> [Problem]: Return nothing but the lines from the line with "This screenshot has width=550, height=424." through the last line of the entries that follow, copied exactly and free of pictures.

> [Data]:
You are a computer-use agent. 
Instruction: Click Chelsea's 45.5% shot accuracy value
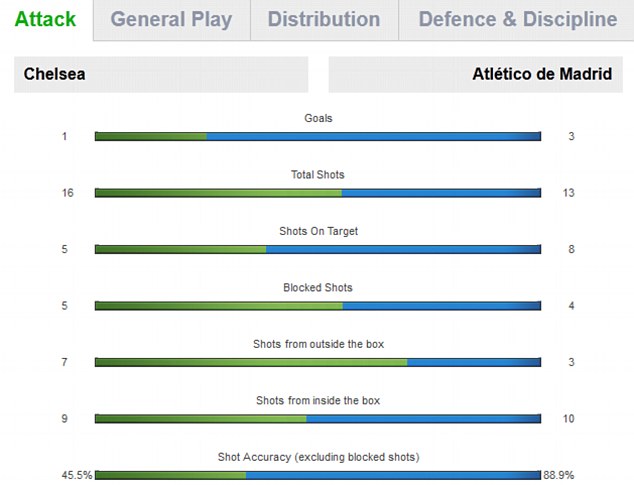pyautogui.click(x=77, y=475)
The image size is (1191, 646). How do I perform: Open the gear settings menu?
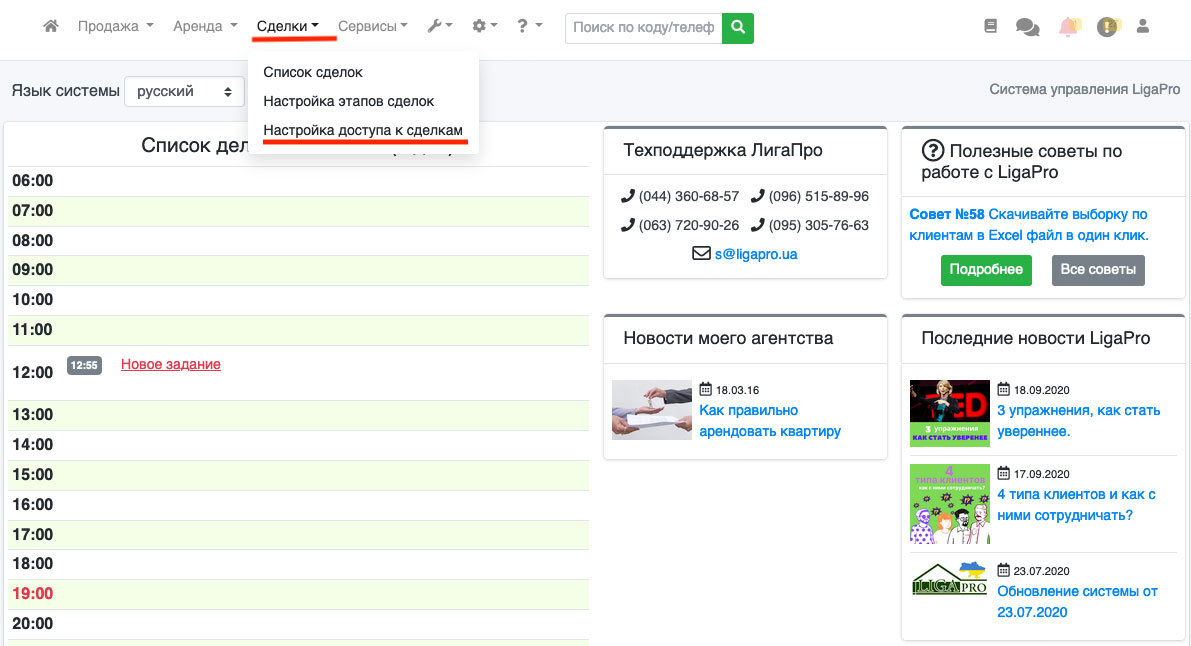pyautogui.click(x=484, y=27)
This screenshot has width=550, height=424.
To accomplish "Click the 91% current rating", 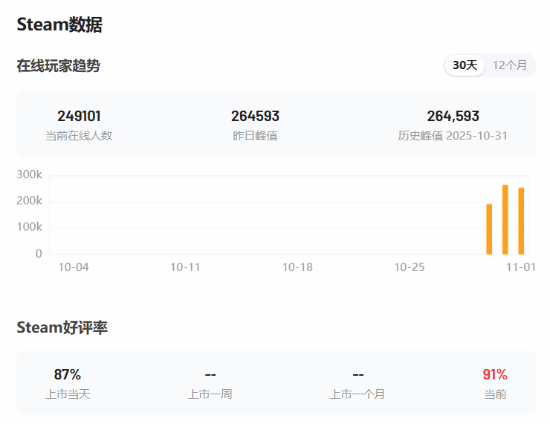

> [Answer for the task]:
This screenshot has width=550, height=424.
To accomplish "Click the 91% current rating", 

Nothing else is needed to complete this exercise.